Application of an Integrated GPCR SAR-Modeling Platform To Explain the Activation Selectivity of Human 5‑HT2C over 5‑HT2B

• Published in: ACS chemical biology Vol. 11; no. 5; pp. 1372 - 1382
• Main Authors: Heifetz, Alexander, Storer, R. Ian, McMurray, Gordon, James, Tim, Morao, Inaki, Aldeghi, Matteo, Bodkin, Mike J, Biggin, Philip C
• Format: Journal Article
• Language: English
• Published: United States American Chemical Society 20.05.2016
• Subjects: Amino Acid Sequence; Azepines - chemistry; Azepines - pharmacology; Crystallography, X-Ray; Drug Design; Humans; Protein Conformation; Receptor, Serotonin, 5-HT2B - chemistry; Receptor, Serotonin, 5-HT2B - metabolism; Receptor, Serotonin, 5-HT2C - chemistry; Receptor, Serotonin, 5-HT2C - metabolism; Serotonin Receptor Agonists - chemistry; Serotonin Receptor Agonists - pharmacology; Structure-Activity Relationship
• ISSN: 1554-8929; 1554-8937
• DOI: 10.1021/acschembio.5b01045

Agonism of the 5-HT2C serotonin receptor has been associated with the treatment of a number of diseases including obesity, psychiatric disorders, sexual health, and urology. However, the development of effective 5-HT2C agonists has been hampered by the difficulty in obtaining selectivity over the closely related 5-HT2B receptor, agonism of which is associated with irreversible cardiac valvulopathy. Understanding how to design selective agonists requires exploration of the structural features governing the functional uniqueness of the target receptor relative to related off targets.
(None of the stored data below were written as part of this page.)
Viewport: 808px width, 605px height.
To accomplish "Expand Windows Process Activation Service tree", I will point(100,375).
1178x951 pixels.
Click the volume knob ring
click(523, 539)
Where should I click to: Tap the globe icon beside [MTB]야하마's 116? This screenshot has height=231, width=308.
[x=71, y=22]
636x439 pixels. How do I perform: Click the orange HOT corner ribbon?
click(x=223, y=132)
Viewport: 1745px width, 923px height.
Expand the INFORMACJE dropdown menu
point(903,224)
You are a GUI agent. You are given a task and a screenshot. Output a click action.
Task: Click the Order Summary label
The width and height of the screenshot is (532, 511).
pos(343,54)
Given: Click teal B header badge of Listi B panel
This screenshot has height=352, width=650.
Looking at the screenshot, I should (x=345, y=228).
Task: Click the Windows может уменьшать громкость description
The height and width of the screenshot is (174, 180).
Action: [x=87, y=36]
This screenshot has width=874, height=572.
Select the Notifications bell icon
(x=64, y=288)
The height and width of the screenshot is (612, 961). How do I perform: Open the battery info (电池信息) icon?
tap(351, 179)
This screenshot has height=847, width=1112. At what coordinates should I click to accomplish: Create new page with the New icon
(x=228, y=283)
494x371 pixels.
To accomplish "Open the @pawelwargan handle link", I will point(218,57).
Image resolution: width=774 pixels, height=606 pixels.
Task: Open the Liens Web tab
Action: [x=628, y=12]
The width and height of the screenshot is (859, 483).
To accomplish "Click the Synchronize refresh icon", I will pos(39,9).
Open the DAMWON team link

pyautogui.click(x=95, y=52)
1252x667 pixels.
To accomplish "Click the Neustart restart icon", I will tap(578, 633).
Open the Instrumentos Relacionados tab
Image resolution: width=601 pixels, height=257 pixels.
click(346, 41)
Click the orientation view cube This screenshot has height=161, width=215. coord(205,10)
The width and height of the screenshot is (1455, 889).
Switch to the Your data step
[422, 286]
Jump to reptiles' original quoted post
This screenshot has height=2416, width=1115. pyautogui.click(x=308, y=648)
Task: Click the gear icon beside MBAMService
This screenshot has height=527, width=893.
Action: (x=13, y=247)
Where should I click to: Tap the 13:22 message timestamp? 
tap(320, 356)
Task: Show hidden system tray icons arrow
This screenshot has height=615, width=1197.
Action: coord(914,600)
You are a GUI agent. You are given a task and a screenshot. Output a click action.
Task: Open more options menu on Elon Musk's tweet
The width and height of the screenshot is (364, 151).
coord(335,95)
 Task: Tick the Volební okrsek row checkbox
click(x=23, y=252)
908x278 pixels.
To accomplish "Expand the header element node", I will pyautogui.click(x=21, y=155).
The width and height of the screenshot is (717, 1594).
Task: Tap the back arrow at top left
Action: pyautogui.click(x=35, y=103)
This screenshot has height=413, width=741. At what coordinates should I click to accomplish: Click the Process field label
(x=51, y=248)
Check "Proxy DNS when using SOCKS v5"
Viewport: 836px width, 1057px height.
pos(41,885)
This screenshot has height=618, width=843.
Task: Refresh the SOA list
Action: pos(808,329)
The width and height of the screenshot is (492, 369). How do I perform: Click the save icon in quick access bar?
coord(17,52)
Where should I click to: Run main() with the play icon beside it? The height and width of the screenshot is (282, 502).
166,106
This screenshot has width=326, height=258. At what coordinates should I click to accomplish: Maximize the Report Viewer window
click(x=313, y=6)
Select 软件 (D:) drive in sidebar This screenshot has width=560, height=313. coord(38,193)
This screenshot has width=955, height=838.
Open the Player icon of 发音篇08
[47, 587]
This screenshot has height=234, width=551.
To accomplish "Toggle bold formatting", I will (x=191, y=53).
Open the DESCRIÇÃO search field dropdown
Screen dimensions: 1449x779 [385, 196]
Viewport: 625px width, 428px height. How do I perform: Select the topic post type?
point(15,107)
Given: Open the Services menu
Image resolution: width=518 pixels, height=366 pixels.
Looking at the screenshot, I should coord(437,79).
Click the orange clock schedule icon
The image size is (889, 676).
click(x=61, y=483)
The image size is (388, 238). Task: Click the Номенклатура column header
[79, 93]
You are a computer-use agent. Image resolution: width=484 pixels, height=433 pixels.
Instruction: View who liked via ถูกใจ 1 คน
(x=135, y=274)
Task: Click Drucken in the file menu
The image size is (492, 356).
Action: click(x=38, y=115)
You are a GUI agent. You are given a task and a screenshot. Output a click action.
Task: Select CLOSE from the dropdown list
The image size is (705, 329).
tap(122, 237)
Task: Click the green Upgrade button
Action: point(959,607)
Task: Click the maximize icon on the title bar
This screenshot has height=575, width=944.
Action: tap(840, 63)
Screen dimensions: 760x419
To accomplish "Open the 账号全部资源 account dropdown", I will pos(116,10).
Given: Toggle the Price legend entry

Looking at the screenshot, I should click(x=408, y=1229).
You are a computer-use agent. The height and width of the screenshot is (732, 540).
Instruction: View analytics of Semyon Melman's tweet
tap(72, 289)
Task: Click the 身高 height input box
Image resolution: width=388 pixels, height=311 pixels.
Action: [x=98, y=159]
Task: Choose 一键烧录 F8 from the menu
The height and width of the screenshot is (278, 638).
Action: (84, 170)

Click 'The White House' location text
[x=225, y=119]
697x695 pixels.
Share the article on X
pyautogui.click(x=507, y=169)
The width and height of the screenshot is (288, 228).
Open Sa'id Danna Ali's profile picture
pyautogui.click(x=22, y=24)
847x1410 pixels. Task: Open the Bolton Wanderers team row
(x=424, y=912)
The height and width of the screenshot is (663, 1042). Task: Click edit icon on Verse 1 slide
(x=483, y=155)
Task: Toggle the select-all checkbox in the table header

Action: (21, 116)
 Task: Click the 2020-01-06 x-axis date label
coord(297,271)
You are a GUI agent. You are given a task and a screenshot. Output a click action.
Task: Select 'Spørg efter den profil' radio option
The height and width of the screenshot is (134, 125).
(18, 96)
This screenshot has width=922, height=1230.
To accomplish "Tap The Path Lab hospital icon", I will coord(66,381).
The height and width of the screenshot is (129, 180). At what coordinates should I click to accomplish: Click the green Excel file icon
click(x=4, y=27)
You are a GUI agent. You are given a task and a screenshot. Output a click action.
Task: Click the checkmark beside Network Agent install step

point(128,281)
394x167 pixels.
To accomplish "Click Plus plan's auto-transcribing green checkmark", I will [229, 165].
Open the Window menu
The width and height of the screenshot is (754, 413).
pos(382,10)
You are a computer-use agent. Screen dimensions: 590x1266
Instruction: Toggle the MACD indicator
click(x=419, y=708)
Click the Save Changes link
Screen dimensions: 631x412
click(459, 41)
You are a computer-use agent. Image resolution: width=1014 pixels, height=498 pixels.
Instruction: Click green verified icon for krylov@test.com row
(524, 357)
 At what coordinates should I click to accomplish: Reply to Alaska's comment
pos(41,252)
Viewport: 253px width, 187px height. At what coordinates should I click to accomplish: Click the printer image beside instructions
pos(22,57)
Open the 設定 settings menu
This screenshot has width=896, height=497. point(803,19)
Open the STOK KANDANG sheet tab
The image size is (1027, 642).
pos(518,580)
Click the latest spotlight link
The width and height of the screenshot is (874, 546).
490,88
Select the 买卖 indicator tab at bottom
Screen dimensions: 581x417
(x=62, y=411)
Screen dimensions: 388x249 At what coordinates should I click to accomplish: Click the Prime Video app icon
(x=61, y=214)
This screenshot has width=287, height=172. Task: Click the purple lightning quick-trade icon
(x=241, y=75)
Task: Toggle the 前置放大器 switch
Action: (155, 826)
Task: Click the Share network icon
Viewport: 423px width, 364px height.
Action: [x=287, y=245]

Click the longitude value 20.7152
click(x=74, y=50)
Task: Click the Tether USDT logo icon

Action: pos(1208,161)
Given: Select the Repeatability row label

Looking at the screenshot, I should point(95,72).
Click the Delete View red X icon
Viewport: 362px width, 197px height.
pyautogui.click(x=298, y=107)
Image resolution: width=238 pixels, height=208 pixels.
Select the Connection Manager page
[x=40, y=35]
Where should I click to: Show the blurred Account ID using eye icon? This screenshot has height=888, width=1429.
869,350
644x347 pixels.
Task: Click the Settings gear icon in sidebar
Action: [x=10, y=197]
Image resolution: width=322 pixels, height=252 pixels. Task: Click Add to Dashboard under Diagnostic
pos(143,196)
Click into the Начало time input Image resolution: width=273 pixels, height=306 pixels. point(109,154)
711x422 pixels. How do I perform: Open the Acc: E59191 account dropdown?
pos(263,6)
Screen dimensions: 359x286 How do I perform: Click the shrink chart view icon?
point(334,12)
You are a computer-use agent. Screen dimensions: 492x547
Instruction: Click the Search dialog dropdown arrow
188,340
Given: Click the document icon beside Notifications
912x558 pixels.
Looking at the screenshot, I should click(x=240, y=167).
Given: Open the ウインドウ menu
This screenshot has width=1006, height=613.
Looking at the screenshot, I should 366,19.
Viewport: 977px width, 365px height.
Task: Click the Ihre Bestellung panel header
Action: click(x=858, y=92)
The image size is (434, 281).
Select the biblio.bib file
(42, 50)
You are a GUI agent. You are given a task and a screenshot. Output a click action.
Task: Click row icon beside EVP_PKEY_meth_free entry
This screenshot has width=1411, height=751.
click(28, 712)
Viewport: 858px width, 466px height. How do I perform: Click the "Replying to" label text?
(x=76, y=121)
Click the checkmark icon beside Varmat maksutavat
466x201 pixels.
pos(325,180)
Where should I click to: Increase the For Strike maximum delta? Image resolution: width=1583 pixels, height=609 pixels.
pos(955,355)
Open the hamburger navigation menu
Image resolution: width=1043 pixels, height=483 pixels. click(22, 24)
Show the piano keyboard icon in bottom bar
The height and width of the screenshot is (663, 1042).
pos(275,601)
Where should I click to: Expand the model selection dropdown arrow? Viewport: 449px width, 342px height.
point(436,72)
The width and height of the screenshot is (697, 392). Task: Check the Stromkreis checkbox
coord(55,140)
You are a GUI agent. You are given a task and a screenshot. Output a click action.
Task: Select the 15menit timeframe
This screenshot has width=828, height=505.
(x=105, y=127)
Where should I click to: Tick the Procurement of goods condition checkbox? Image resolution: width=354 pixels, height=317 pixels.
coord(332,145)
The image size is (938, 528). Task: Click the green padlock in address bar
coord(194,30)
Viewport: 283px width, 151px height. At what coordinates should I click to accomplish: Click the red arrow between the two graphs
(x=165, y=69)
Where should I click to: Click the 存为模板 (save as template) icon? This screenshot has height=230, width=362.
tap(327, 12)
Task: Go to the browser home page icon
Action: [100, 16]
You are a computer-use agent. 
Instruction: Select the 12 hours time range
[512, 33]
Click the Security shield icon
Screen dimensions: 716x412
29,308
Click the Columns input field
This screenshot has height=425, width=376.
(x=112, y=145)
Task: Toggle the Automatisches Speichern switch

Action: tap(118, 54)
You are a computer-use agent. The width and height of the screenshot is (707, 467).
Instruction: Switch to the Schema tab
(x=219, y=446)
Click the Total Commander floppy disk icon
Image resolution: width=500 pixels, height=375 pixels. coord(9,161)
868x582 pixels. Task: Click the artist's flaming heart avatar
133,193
X-ray crystallography, the major experimental source of structural information, is a slow and challenging process for integral membrane proteins, and so is currently not feasible for every GPCR or GPCR–ligand complex. Therefore, the integration of existing ligand SAR data with GPCR modeling can be a practical alternative to provide this essential structural insight. To demonstrate this, we integrated SAR data from 39 azepine series 5-HT2C agonists, comprising both selective and unselective examples, with our hierarchical GPCR modeling protocol (HGMP). Through this work we have been able to demonstrate how relatively small differences in the amino acid sequences of GPCRs can lead to significant differences in secondary structure and function, as supported by experimental data. In particular, this study suggests that conformational differences in the tilt of TM7 between 5-HT2B and 5-HT2C, which result from differences in interhelical interactions, may be the major source of selectivity in G-protein activation between these two receptors. Our approach also demonstrates how the use of GPCR models in conjunction with SAR data can be used to explain activity cliffs.